On m’appelle le meilleur ami de l’homme
C’EST vrai, beaucoup m’appellent ainsi. J’espère que ma famille est de cet avis. Quand je l’ai adoptée, je n’étais qu’un jeune chiot de six semaines. À présent, de leur propre aveu, mes maîtres seraient bien embarrassés s’ils devaient se passer de moi; voilà un point de vue que je partage de tout cœur.
Et pourquoi pas, après tout? Nous autres chiens restons fidèles jusqu’au bout à notre famille d’adoption. L’homme ne peut pas en dire autant. Nous ne rentrons jamais ivres à la maison, nous ne nous mettons jamais en colère, nous ne sommes pas rancuniers. En outre, quand bien même vous nous battez (ce que vous ne devriez jamais faire), une caresse sur la tête suffit pour nous faire remuer la queue. Comme ça, vous savez qu’on ne vous en veut pas. En général, nous sommes les premiers à vous accueillir quand vous rentrez à la maison. Même si vous vivez dans une rue animée, nous savons reconnaître le bruit de votre voiture entre mille. Mes maîtres ne comprennent pas cela, alors que pour moi c’est... humain comme chou. Ils ne voient pas non plus comment j’arrive à flairer et à suivre leur trace parmi toutes celles des passants.

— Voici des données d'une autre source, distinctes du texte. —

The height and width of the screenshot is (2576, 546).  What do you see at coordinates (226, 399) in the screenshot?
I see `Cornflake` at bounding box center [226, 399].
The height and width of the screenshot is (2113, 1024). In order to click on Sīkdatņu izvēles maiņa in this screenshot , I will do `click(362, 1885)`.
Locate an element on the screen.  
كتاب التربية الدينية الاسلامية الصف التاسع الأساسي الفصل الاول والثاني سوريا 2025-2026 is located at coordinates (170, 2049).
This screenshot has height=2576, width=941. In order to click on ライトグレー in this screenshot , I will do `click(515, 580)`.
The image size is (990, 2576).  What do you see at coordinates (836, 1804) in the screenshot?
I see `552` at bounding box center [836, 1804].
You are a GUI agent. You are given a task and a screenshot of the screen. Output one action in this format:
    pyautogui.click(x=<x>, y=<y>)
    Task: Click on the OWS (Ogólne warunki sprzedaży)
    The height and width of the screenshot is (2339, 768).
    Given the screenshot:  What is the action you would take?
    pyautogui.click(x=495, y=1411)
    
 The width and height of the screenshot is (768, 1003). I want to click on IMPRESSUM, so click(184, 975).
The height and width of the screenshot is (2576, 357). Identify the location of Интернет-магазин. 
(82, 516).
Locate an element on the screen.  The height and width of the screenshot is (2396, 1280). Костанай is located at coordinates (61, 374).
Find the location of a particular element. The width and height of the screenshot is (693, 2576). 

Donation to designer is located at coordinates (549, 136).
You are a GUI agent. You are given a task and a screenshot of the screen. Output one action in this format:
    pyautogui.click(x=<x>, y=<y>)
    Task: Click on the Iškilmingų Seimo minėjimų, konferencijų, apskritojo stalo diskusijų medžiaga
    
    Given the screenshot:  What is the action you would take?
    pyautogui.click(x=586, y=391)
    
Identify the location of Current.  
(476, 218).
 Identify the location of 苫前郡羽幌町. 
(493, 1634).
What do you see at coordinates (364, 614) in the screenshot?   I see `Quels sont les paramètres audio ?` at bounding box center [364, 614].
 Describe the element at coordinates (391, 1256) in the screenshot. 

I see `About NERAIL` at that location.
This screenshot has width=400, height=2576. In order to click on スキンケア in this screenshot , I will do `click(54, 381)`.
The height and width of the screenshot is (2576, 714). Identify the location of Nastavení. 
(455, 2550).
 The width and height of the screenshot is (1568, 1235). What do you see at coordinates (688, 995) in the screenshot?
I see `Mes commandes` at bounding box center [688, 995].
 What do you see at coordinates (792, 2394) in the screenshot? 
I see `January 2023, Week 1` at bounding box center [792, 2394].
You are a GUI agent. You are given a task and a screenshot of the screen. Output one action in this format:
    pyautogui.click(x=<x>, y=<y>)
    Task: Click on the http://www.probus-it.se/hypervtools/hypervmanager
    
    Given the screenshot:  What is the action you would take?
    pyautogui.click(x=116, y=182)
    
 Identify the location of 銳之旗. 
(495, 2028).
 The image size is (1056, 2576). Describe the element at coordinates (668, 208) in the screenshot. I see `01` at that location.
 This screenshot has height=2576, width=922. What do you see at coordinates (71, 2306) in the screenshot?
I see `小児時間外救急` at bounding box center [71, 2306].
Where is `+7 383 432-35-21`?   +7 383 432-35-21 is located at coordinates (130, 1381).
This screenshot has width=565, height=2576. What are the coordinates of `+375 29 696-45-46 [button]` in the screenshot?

Pourtant, la vie de chien n’est pas toujours rose. Par exemple, les punitions me déroutent complètement. Lorsqu’on se rend compte que je me suis échappé par une porte entrebâillée, on me rappelle sévèrement. Et quand je reviens, on me punit! Faudrait quand même savoir ce qu’on veut! Une fois j’ai sauté sur la table et j’ai englouti tout un paquet de viande. Autant vous dire que mes maîtres n’étaient pas contents. Ils fulminaient: “Tu n’as rien trouvé de mieux à faire?” Eh non, je n’avais rien trouvé de mieux. Mais maintenant je sais que la table est une zone interdite. Évidemment, s’ils avaient attendu une heure pour me gronder, je n’aurais rien compris.
Chez moi je ne fais pas de distinction d’âge. Mon attachement et ma fidélité s’étendent à tous les membres de la famille, jeunes ou vieux, forts ou faibles. C’est ce qui me rend précieux, à en juger d’après cette remarque d’un vétérinaire: “Le plus grave problème que rencontrent les personnes âgées ne réside pas tant dans des troubles physiques que dans un sentiment de solitude et d’abandon. En leur apportant affection et compagnie, les animaux familiers (et notamment les chiens) donnent un but et un sens à la vie de ces vieillards qui, aujourd’hui, sont souvent laissés pour compte.” Le magazine Better Homes and Gardens faisait ce commentaire: “Les animaux domestiques sont utiles dans le traitement des déséquilibres affectifs; ils stimulent les malades, les handicapés et les infirmes; ils redonnent de l’allant aux gens solitaires et âgés.”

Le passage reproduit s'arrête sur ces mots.